Copland's Short Symphony (Symphony No.2), dedicated to his friend the composer Carlos Chávez who successfully premiered the work (after no less than ten rehearsals!) in 1934, is cast in three connected movements (fast-slow-fast). It is a playful and vivacious piece with immediate listener appeal that at times seems to anticipate both the later Cowboy ballets and 'El Salon Mexico'. Listening to the almost effortless assurance with which the brilliant BBC Philharmonic musicians manage the rhythmic intricacies of this score it is hard to believe that it was once thought to be unplayable.

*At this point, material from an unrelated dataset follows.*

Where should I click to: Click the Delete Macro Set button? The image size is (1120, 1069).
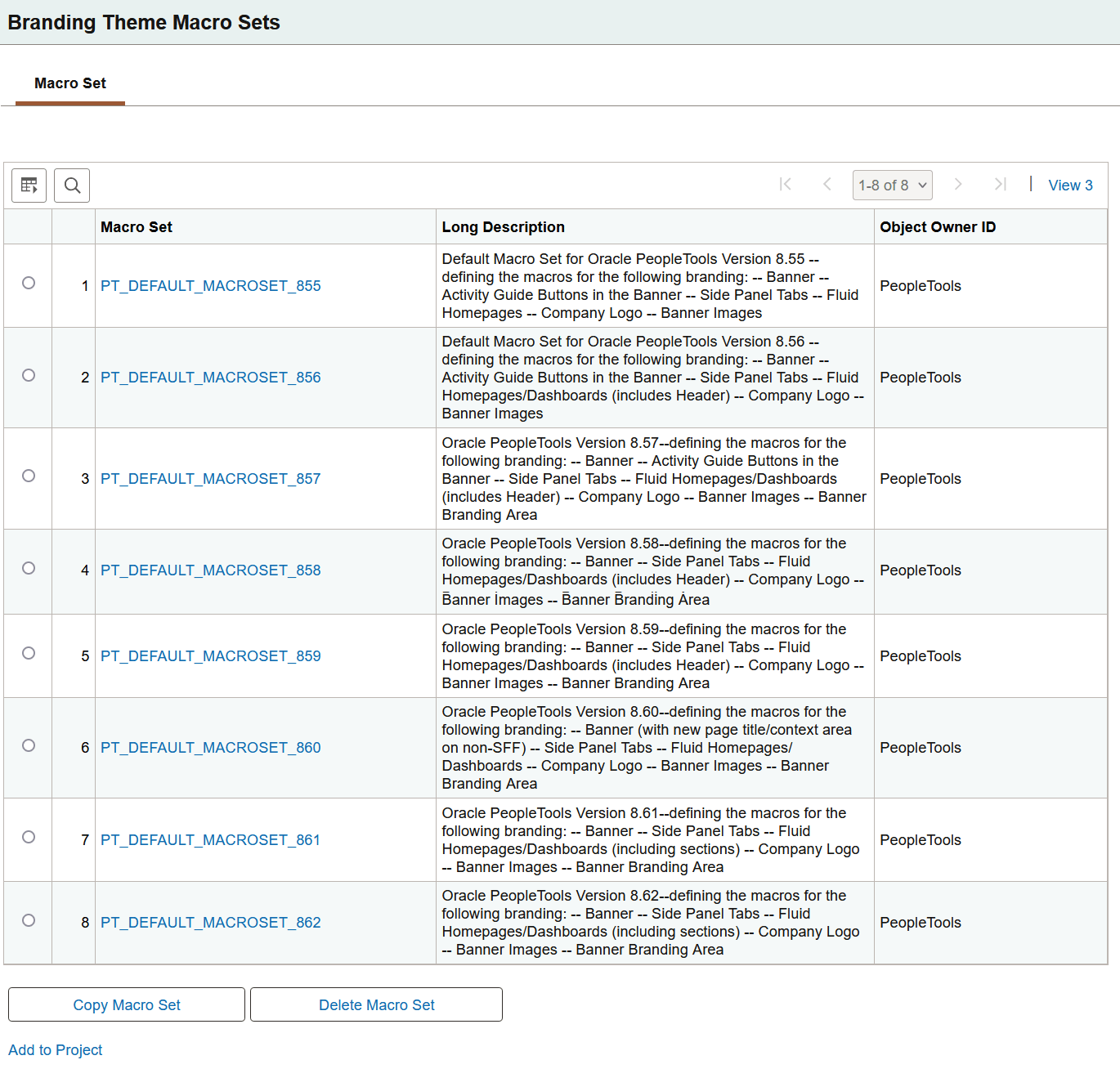[x=376, y=1004]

The imposing 'Symphonic Ode' (1927-29) that completes this programme was originally scored for a huge orchestra requiring eighteen brass players and an enormous percussion section. Declamatory passages for heavy brass alternate with both jazzy and more reflective sections and the piece eventually builds to a pounding, almost Mahlerian, peroration. Copland revised it in 1955 for the more modest forces heard here but, in spite of his attempt to make it more accessible, this austere work has made little headway in the concert hall. Wilson obviously believes in the piece and his orchestra perform it with their characteristic flare.
Once again the Chandos recording is first rate with pin sharp detail and a spacious sound stage typical of the MediaCity studio and the excellent work of engineer Stephen Rinker.